Following the announcement Wednesday by Federal Reserve Chair Janet Yellen, the Fed on Thursday increased the federal funds rate by a quarter-point from near zero, where it had been since the 2008 financial crisis. Though money markets are still awash in nearly $3 trillion in excess cash injected by the Fed through bond purchases, and despite warnings and concerns of possible ramifications upon markets, markets operated normally Thursday, and the benchmark rate rose 0.2 percentage point, or 20 basis points, about the middle of the Fed’s intended range.
Bloomberg reported Thursday trading in the fed funds market went "extremely smoothly ... The whole fed funds market seemed to adjust with relative ease this morning and everything just set at a higher level," said Bill List, capital markets manager at Federal Home Loan Bank of Pittsburgh. The Fed turned to the repo market to tighten--conducting its first actual liftoff overnight borrowing operation in that market Thursday afternoon. The Fed drained $105 billion through reverse repos at a 0.25 percent rate, up from the $102 billion it borrowed Wednesday at the old 0.05 percent rate. That was all it took--$105 billion--although the Fed was prepared to do more, potentially as much as $2 trillion according to Bloomberg.

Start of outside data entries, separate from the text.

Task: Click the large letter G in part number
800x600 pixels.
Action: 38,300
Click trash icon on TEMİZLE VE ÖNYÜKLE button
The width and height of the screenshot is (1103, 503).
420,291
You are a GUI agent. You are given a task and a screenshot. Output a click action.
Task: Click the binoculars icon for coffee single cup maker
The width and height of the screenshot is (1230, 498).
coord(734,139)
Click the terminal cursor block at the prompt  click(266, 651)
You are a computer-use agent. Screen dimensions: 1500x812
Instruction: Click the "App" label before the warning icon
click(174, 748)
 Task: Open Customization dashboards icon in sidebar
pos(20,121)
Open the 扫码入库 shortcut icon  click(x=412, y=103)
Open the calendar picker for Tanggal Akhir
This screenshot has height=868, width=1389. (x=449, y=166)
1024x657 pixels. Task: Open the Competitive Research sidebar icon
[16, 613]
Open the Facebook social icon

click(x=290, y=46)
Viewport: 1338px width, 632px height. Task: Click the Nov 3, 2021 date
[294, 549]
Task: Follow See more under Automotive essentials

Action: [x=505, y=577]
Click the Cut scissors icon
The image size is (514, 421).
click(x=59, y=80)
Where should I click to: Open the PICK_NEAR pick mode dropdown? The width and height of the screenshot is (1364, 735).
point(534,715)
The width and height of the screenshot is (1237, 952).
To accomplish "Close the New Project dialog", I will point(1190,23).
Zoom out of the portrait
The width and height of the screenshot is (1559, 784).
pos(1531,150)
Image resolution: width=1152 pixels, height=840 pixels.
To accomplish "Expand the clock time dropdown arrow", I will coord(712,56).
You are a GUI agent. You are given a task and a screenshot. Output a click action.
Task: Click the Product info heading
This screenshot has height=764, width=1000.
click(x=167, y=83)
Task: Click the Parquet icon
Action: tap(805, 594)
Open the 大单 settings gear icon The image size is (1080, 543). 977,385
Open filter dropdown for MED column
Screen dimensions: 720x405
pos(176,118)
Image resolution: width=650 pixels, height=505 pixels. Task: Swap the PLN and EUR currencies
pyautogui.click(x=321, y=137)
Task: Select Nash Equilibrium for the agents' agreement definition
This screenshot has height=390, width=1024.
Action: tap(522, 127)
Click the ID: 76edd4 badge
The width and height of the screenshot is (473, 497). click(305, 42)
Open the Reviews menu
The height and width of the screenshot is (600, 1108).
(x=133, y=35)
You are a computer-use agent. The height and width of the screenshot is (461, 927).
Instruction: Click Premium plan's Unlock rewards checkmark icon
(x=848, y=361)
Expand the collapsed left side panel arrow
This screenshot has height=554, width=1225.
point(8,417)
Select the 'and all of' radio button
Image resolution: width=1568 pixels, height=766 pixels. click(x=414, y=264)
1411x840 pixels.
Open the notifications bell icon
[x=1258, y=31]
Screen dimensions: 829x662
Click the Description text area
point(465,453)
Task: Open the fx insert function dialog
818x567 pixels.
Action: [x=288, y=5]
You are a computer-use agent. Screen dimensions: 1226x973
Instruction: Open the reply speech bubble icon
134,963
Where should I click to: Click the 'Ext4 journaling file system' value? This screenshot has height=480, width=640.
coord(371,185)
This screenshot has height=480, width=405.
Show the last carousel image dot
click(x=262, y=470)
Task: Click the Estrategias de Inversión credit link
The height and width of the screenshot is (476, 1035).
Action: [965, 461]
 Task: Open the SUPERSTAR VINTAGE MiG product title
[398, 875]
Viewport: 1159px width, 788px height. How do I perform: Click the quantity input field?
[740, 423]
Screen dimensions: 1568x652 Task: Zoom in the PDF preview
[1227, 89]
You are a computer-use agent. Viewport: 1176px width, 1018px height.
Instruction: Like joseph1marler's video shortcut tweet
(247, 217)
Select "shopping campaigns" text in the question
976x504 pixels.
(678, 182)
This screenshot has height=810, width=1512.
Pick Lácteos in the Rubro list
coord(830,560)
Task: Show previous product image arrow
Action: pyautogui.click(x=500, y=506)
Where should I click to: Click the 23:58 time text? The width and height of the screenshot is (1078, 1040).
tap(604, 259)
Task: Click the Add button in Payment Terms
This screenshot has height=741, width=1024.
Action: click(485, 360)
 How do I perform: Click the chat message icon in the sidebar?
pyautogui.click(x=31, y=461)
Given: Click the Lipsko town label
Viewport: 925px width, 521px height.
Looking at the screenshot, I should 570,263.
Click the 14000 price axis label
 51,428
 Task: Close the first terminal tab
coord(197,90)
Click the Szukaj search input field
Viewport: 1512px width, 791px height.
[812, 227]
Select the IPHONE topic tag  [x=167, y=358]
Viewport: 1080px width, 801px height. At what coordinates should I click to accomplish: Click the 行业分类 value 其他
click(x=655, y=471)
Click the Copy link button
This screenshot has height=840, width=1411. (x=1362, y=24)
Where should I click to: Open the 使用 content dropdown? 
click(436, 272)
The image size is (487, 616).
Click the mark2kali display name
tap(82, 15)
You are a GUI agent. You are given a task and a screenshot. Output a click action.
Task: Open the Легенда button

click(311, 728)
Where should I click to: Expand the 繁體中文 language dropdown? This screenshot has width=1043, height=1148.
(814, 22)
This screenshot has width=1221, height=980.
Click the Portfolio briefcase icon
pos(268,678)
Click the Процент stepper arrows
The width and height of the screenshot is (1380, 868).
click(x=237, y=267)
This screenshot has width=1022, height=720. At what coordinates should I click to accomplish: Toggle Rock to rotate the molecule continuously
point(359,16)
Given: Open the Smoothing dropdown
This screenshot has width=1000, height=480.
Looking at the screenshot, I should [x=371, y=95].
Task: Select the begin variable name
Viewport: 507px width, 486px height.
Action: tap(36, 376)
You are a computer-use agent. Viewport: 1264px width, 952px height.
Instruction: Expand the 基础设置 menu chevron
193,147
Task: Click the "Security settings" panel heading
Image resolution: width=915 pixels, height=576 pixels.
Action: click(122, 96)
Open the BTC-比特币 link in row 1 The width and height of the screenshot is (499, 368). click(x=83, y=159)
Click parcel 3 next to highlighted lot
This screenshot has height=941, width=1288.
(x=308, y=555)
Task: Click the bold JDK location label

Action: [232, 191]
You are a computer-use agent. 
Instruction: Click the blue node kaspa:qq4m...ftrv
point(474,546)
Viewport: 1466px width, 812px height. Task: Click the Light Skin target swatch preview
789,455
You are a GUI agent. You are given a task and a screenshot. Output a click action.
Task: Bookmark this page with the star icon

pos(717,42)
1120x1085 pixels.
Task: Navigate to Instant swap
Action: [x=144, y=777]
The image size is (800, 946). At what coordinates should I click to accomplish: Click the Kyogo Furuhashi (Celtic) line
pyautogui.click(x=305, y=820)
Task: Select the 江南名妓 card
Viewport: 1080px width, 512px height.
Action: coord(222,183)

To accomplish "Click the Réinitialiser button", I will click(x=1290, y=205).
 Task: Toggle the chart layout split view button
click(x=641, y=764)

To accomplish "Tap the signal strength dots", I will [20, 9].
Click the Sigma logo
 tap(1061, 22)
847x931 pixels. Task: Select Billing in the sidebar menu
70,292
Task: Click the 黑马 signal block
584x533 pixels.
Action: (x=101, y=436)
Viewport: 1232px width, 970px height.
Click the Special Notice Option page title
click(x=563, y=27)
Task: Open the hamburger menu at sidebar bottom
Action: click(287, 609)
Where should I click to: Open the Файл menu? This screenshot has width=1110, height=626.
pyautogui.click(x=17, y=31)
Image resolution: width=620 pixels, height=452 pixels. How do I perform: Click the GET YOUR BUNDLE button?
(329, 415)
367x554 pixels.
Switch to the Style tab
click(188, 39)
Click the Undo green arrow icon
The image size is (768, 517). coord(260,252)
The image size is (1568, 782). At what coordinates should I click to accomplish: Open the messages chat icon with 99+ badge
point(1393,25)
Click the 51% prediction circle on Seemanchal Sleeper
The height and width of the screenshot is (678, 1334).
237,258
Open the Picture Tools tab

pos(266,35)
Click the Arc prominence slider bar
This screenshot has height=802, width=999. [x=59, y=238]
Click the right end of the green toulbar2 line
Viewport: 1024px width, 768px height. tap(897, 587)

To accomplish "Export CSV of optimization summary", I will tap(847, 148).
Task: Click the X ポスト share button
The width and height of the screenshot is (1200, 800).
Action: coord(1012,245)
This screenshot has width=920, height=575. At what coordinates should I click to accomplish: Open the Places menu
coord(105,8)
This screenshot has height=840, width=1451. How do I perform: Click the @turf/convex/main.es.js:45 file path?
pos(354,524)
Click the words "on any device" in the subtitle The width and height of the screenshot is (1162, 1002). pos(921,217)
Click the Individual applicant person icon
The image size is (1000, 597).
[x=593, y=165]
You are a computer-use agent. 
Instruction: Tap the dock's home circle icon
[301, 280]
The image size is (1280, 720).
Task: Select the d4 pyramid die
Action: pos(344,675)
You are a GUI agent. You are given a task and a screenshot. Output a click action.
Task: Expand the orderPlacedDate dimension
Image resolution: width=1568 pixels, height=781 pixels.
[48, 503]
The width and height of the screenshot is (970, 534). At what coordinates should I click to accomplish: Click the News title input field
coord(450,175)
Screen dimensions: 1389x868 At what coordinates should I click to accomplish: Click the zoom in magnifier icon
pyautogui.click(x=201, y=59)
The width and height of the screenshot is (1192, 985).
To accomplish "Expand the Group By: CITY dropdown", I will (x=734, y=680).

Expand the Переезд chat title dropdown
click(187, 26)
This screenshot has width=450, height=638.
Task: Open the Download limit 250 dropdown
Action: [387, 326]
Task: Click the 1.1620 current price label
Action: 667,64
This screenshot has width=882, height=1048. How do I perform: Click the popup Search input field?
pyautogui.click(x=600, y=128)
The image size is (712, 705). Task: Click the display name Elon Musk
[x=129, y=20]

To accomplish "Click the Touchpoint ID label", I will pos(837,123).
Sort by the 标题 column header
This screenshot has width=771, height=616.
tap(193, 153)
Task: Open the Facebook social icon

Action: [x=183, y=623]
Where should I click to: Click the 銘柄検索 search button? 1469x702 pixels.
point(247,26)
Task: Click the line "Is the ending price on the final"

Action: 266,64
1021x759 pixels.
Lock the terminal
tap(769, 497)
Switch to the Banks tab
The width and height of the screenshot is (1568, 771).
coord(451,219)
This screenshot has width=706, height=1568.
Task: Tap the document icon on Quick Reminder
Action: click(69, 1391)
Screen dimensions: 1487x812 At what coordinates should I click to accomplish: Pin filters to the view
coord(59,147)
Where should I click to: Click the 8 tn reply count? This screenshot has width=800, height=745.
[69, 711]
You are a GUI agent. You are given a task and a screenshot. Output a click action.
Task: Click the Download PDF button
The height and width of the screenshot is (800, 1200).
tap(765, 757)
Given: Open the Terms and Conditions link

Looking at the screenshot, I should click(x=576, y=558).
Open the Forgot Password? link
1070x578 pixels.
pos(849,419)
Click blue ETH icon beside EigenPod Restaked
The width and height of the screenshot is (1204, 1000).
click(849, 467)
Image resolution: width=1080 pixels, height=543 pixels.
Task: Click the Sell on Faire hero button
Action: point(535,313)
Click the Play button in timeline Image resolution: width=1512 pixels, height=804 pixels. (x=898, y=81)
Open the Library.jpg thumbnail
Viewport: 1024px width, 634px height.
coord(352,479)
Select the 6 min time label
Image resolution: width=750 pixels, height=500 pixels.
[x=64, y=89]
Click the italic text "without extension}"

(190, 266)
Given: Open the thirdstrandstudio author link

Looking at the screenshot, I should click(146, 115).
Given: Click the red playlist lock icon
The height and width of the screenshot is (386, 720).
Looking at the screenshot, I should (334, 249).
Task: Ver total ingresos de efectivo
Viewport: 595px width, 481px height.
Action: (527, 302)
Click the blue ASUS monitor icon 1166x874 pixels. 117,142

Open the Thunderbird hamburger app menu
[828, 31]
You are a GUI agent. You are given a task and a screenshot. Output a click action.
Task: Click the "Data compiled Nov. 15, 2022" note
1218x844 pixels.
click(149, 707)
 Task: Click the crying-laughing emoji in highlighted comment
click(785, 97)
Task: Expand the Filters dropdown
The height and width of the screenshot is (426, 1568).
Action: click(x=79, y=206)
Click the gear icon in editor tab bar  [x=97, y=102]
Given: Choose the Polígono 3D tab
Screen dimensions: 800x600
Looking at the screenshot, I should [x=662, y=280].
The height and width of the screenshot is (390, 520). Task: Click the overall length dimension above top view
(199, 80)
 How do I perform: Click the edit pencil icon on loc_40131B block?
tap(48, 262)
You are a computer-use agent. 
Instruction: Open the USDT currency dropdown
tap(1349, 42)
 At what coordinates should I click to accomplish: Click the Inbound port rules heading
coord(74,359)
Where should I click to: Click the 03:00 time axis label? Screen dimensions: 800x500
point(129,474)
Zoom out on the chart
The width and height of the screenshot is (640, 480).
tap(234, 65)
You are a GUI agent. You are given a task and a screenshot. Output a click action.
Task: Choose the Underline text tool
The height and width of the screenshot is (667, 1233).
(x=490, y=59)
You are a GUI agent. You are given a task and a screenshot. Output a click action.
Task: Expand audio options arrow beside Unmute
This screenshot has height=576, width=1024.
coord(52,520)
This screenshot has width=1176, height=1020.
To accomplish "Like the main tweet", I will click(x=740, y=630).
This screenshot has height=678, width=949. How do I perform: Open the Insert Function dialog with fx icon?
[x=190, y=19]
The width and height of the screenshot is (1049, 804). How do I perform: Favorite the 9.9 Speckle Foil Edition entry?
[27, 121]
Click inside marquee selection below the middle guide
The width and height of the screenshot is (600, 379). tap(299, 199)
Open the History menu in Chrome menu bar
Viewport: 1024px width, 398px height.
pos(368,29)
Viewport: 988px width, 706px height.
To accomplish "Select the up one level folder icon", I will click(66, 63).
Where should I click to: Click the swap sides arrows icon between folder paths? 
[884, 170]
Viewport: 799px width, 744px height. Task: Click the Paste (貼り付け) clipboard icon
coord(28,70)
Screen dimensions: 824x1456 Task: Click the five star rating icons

The Fed’s daily reverse repo borrowings will swell in coming weeks, and could reach $1 trillion by next year. Zoltan Pozsar, director of U.S. economics at Credit Suisse Securities USA LLC in New York and former researcher at the New York Fed and U.S. Treasury, told Bloomberg that as the Fed’s rate increase kicks in and money-market funds start advertising higher yields, hundreds of billions of dollars will be lured from deposits in banks, which the funds will lend to the Fed through reverse repos. "It’s going to take about a month for the money fund portfolios to turn over ... When investors start seeing yields in the money funds go up and yields on deposits not go up, that’s when they are going to start to move money."